O Supremo Tribunal Federal (STF) decidiu, de forma unânime, que a limitação do valor da anuidade prevista para conselhos profissionais não se aplica à Ordem dos Advogados do Brasil (OAB). A decisão foi tomada no julgamento do Recurso Extraordinário com Agravo (ARE) 1336047, em sessão virtual encerrada em 13 de fevereiro de 2026.
A matéria possui repercussão geral (Tema 1.180), o que significa que a tese fixada pelo STF deverá ser observada pelas demais instâncias do Judiciário em casos que tratem da mesma questão.
Histórico do processo
O recurso foi interposto pela Seccional da OAB do Estado do Rio de Janeiro contra decisão da Justiça Federal que havia limitado a R$ 500 o valor da anuidade a ser paga por advogados, com base no artigo 6º da Lei 12.514/2011, que estabelece limites para contribuições de conselhos profissionais de nível superior em geral.
Funções institucionais da OAB
O relator do recurso, ministro Alexandre de Moraes, destacou que a fixação e cobrança das contribuições anuais dos advogados seguem regras próprias do Estatuto da OAB (Lei 8.906/1994). Segundo ele, a Ordem não possui apenas finalidades corporativas, mas atua na fiscalização da atividade profissional e da ordem constitucional, podendo:
- propor ações diretas de inconstitucionalidade no STF;
- participar de concursos públicos para ingresso na magistratura e no Ministério Público;
- influenciar a composição de tribunais;
- participar da formação do Conselho Nacional de Justiça (CNJ) e do Conselho Nacional do Ministério Público (CNMP);
- indicar membros do Superior Tribunal de Justiça (STJ).
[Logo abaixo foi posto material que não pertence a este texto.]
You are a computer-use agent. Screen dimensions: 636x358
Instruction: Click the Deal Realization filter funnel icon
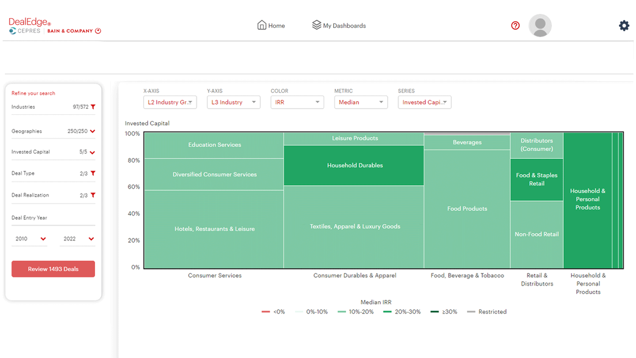pyautogui.click(x=93, y=195)

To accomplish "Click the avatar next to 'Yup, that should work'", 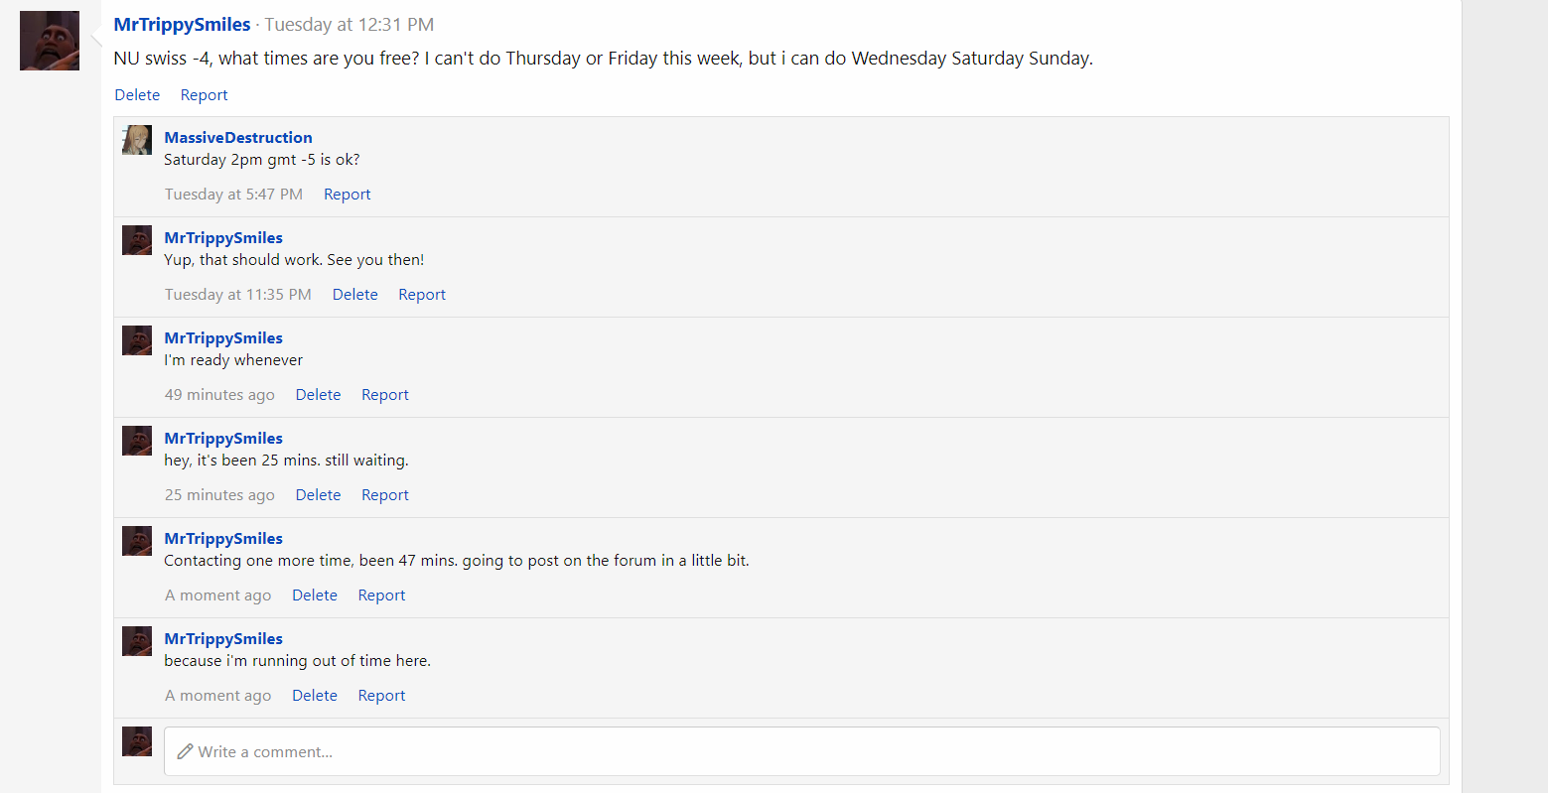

Dessa forma, a OAB é um ente autônomo e independente, diferindo dos conselhos federais, que integram a administração pública e estão sujeitos ao regime jurídico de direito público. As contribuições destes conselhos são caracterizadas como tributos de interesse das categorias profissionais, nos termos do artigo 149 da Constituição Federal.
Tese de repercussão geral
O STF fixou a seguinte tese:
- O artigo 6º, inciso I, da Lei 12.514/2011, que limita o valor da anuidade dos conselhos profissionais, não se aplica à Ordem dos Advogados do Brasil.
- A fixação e cobrança das contribuições anuais de advogados são regidas especificamente pelo Estatuto da OAB (Lei nº 8.906/94), tendo em vista que a Ordem exerce função institucional além da corporativa, na medida em que a advocacia é indispensável à administração da Justiça (art. 133 da Constituição Federal). O STF reconheceu a OAB como uma “categoria ímpar no elenco das personalidades jurídicas existentes no direito brasileiro”, por prestar serviço público independente (ADI 3.026/DF, Rel. Min. Eros Grau).